Treatment of Cluster Headache

Case: 29 year old male presents with new onset gradually worsening pain located behind R eye. Associated sweating and Nasal Congestion.

Tapa: When working up headaches, the H&P can help separate out the benign from the concerning.

Concerning signs & symptoms include:
  • Fever, Meningeal signs, Photophobia, AMS, Syncope, Sudden Onset/Worst HA of life, Trauma, HTN with DBP > 120, unilateral neck pain, signs of glaucoma, or neuro deficits

In this case, the patient has some classic presenting symptoms of a Cluster Headache. Although Cluster Headaches typically present in men in their 40s, they have been reported in both infants and the elderly. Classic signs & symptoms include sudden onset unilateral pain behind the orbit with associated lacrimation.
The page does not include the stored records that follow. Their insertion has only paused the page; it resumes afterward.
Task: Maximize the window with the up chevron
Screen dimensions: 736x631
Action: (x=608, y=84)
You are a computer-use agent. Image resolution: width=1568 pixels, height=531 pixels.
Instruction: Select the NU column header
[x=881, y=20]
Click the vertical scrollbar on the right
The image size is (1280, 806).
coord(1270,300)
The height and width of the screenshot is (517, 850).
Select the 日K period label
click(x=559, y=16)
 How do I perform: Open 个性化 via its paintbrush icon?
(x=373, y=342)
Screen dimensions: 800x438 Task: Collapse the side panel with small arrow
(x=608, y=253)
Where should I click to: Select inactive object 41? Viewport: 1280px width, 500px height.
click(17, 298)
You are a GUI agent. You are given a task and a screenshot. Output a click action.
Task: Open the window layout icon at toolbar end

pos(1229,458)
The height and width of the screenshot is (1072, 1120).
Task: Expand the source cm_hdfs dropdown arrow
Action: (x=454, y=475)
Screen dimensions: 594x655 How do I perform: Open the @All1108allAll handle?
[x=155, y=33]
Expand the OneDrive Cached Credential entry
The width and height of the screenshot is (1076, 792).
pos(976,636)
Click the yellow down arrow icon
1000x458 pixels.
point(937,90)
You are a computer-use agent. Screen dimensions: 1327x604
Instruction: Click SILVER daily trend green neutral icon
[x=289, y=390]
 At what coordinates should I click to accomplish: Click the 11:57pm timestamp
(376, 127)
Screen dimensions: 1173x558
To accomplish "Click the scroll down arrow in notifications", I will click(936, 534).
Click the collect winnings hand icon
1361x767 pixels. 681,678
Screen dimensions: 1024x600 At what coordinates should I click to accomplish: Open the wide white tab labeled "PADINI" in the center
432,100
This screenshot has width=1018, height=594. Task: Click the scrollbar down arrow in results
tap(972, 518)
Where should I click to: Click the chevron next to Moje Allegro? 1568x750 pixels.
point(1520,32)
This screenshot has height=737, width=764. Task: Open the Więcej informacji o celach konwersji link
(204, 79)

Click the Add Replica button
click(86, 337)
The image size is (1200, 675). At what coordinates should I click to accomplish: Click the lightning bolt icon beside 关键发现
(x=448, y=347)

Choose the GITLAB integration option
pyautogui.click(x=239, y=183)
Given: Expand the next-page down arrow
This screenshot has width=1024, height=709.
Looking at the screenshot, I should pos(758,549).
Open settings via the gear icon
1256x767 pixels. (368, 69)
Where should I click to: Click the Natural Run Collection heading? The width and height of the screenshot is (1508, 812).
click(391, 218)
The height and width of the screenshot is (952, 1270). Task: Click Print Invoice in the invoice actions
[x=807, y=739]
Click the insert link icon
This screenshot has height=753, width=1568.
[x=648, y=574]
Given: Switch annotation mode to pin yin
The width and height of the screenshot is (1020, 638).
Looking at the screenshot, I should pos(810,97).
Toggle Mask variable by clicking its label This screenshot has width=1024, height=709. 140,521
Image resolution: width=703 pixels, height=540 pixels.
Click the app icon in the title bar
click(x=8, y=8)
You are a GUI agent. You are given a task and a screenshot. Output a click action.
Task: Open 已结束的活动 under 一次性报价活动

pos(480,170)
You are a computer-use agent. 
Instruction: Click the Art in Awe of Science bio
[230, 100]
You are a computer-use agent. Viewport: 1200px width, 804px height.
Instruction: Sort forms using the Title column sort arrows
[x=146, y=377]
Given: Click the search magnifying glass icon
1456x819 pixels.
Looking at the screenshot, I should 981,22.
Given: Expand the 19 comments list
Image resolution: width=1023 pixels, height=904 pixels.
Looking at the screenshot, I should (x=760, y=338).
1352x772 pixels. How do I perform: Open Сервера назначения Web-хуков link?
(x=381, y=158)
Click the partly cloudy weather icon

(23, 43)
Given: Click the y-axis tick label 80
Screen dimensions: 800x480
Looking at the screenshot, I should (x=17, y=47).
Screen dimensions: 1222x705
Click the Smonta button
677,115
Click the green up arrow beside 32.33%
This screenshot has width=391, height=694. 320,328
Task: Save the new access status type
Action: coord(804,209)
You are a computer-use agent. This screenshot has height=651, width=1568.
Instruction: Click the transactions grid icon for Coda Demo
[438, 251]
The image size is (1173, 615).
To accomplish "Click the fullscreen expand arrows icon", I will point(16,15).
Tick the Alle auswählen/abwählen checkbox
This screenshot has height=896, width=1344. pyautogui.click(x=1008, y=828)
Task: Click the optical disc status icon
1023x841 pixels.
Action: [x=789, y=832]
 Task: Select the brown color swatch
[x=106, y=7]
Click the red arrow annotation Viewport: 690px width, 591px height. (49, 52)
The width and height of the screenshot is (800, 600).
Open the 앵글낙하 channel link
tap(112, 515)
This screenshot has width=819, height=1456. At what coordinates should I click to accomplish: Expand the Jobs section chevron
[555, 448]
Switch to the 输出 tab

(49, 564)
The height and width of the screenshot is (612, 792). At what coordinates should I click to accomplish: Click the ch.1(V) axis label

If you suspect a Cluster Headache, start the patient on Oxygen before presenting the case. The risks and expense of giving oxygen are relatively low. By starting the patient on O2 you will potentially decrease the time of their ED stay (not to mention you will impress your attending/resident)!

If the Headache resolves with oxygen, this is sufficient for diagnosis of a cluster headache. The patient should follow up with a neurologist as an outpatient. If the symptoms do not resolve, consider other therapeutic medications, or consider re-addressing your differential diagnosis.